Print the following entries without any change.

(Records from a data source)
----------------
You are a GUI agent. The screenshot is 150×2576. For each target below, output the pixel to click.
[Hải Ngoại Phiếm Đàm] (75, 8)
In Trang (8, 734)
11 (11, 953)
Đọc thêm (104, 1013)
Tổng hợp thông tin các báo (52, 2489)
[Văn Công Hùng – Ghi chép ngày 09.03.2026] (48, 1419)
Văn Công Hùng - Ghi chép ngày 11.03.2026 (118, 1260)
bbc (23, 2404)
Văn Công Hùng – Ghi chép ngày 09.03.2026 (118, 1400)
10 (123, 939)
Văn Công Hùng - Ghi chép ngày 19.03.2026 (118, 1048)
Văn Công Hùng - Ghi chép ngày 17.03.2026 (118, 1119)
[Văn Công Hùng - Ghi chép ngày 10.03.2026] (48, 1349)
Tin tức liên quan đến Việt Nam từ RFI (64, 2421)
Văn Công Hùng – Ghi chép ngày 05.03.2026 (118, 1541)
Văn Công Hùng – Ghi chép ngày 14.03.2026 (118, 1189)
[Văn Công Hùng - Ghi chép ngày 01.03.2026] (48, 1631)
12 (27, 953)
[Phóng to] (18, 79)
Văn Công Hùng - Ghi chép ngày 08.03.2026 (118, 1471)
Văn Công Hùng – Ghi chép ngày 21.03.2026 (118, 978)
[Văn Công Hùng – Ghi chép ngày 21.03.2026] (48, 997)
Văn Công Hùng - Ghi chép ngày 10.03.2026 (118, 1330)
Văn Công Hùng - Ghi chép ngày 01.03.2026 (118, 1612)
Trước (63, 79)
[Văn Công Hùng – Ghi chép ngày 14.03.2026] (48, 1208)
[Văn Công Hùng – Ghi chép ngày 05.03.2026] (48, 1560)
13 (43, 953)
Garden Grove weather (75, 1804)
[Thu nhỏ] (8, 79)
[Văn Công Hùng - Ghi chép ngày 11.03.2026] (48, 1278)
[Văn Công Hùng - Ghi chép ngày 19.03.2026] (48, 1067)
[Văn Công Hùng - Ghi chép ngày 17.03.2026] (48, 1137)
----------------
> [Your solution]
You are a GUI agent. The screenshot is 150×2576. For each target below, output the pixel to click.
[Hải Ngoại Phiếm Đàm] (75, 8)
In Trang (8, 734)
11 (11, 953)
Đọc thêm (104, 1013)
Tổng hợp thông tin các báo (52, 2489)
[Văn Công Hùng – Ghi chép ngày 09.03.2026] (48, 1419)
Văn Công Hùng - Ghi chép ngày 11.03.2026 (118, 1260)
bbc (23, 2404)
Văn Công Hùng – Ghi chép ngày 09.03.2026 (118, 1400)
10 (123, 939)
Văn Công Hùng - Ghi chép ngày 19.03.2026 (118, 1048)
Văn Công Hùng - Ghi chép ngày 17.03.2026 (118, 1119)
[Văn Công Hùng - Ghi chép ngày 10.03.2026] (48, 1349)
Tin tức liên quan đến Việt Nam từ RFI (64, 2421)
Văn Công Hùng – Ghi chép ngày 05.03.2026 (118, 1541)
Văn Công Hùng – Ghi chép ngày 14.03.2026 (118, 1189)
[Văn Công Hùng - Ghi chép ngày 01.03.2026] (48, 1631)
12 (27, 953)
[Phóng to] (18, 79)
Văn Công Hùng - Ghi chép ngày 08.03.2026 (118, 1471)
Văn Công Hùng – Ghi chép ngày 21.03.2026 (118, 978)
[Văn Công Hùng – Ghi chép ngày 21.03.2026] (48, 997)
Văn Công Hùng - Ghi chép ngày 10.03.2026 (118, 1330)
Văn Công Hùng - Ghi chép ngày 01.03.2026 (118, 1612)
Trước (63, 79)
[Văn Công Hùng – Ghi chép ngày 14.03.2026] (48, 1208)
[Văn Công Hùng – Ghi chép ngày 05.03.2026] (48, 1560)
13 (43, 953)
Garden Grove weather (75, 1804)
[Thu nhỏ] (8, 79)
[Văn Công Hùng - Ghi chép ngày 11.03.2026] (48, 1278)
[Văn Công Hùng - Ghi chép ngày 19.03.2026] (48, 1067)
[Văn Công Hùng - Ghi chép ngày 17.03.2026] (48, 1137)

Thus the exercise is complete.